(Records supplied):
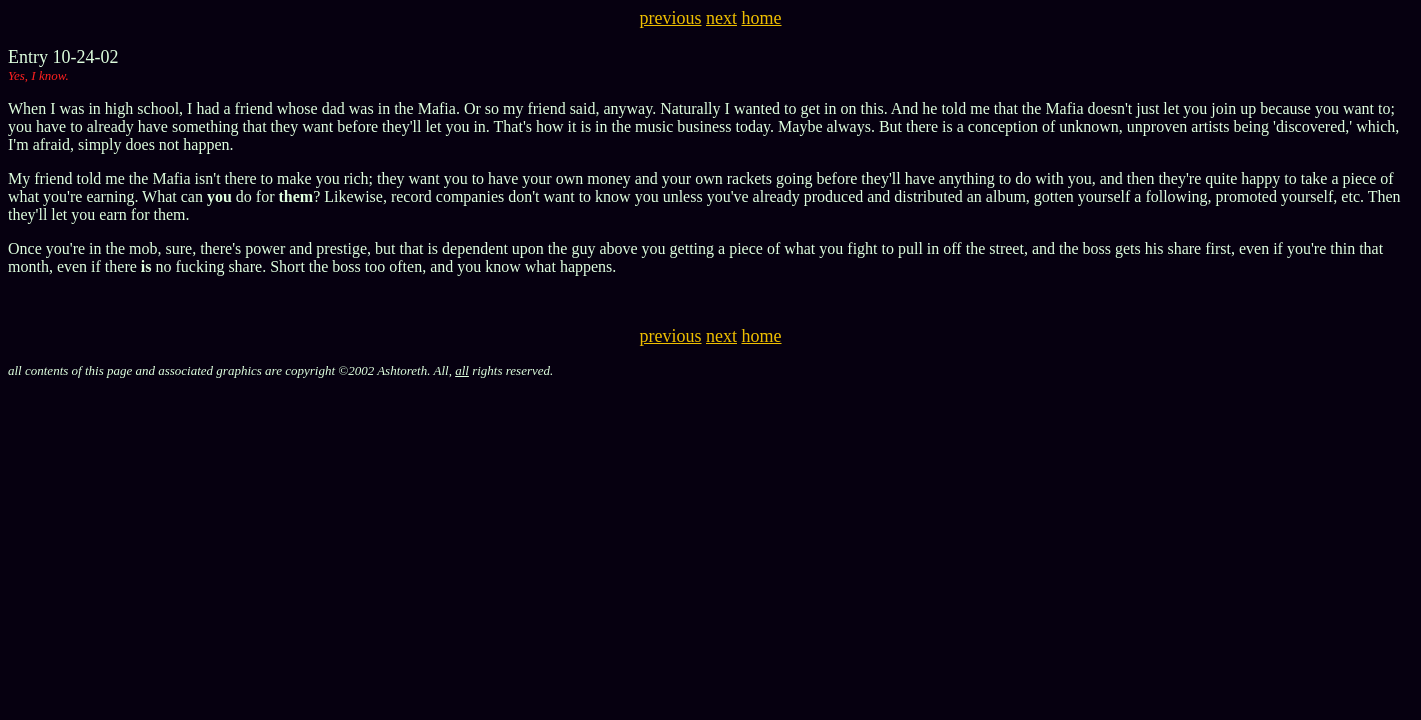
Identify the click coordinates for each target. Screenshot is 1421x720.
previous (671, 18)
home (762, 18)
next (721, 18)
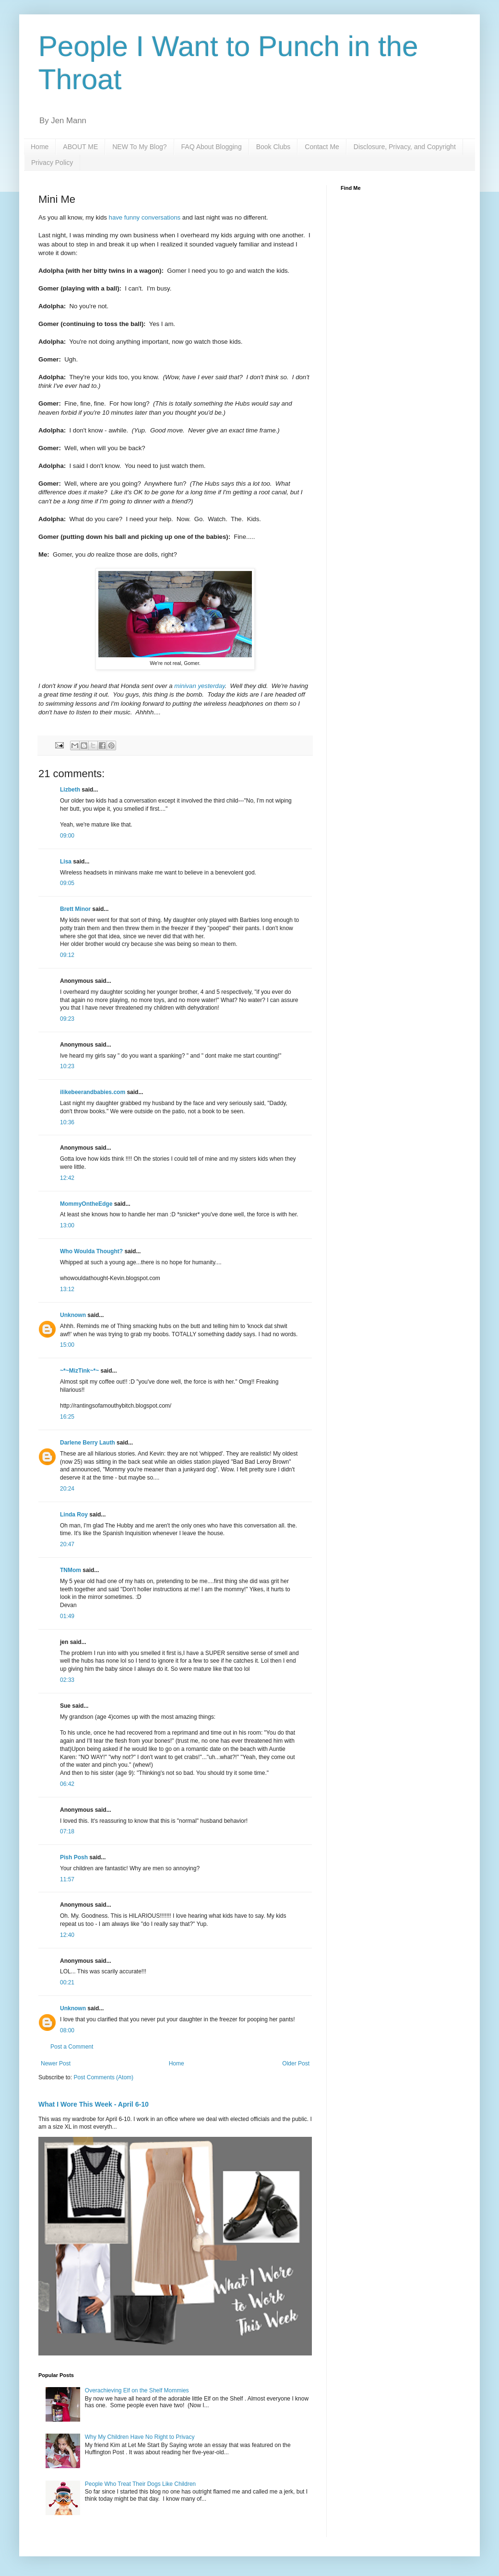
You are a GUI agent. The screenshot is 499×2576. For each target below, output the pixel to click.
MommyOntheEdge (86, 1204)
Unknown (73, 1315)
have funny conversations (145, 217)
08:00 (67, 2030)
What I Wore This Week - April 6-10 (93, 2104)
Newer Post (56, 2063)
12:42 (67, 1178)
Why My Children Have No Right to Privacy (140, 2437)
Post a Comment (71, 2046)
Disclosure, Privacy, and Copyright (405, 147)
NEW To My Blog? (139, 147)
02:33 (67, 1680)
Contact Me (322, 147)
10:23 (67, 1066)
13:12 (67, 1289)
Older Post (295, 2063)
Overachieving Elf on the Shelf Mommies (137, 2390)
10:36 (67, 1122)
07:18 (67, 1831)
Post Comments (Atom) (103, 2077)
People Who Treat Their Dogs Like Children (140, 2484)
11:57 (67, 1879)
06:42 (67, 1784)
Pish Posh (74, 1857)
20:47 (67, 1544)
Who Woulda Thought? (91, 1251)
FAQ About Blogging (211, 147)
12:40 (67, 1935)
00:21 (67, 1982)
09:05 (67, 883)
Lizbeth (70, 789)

(Set task): Reproduce every line of the entries above exactly, leaving out the pictures.

(Solution to the exercise):
Identify the click coordinates for each target. Screenshot is 1421x720.
previous (671, 18)
home (762, 18)
next (721, 18)
You are a GUI agent. The screenshot is 499×2576. For each target below, output the pixel to click.
MommyOntheEdge (86, 1204)
Unknown (73, 1315)
have funny conversations (145, 217)
08:00 (67, 2030)
What I Wore This Week - April 6-10 (93, 2104)
Newer Post (56, 2063)
12:42 (67, 1178)
Why My Children Have No Right to Privacy (140, 2437)
Post a Comment (71, 2046)
Disclosure, Privacy, and Copyright (405, 147)
NEW To My Blog? (139, 147)
02:33 (67, 1680)
Contact Me (322, 147)
10:23 (67, 1066)
13:12 (67, 1289)
Older Post (295, 2063)
Overachieving Elf on the Shelf Mommies (137, 2390)
10:36 (67, 1122)
07:18 (67, 1831)
Post Comments (Atom) (103, 2077)
People Who Treat Their Dogs Like Children (140, 2484)
11:57 (67, 1879)
06:42 (67, 1784)
Pish Posh (74, 1857)
20:47 (67, 1544)
Who Woulda Thought? (91, 1251)
FAQ About Blogging (211, 147)
12:40 (67, 1935)
00:21 (67, 1982)
09:05 (67, 883)
Lizbeth (70, 789)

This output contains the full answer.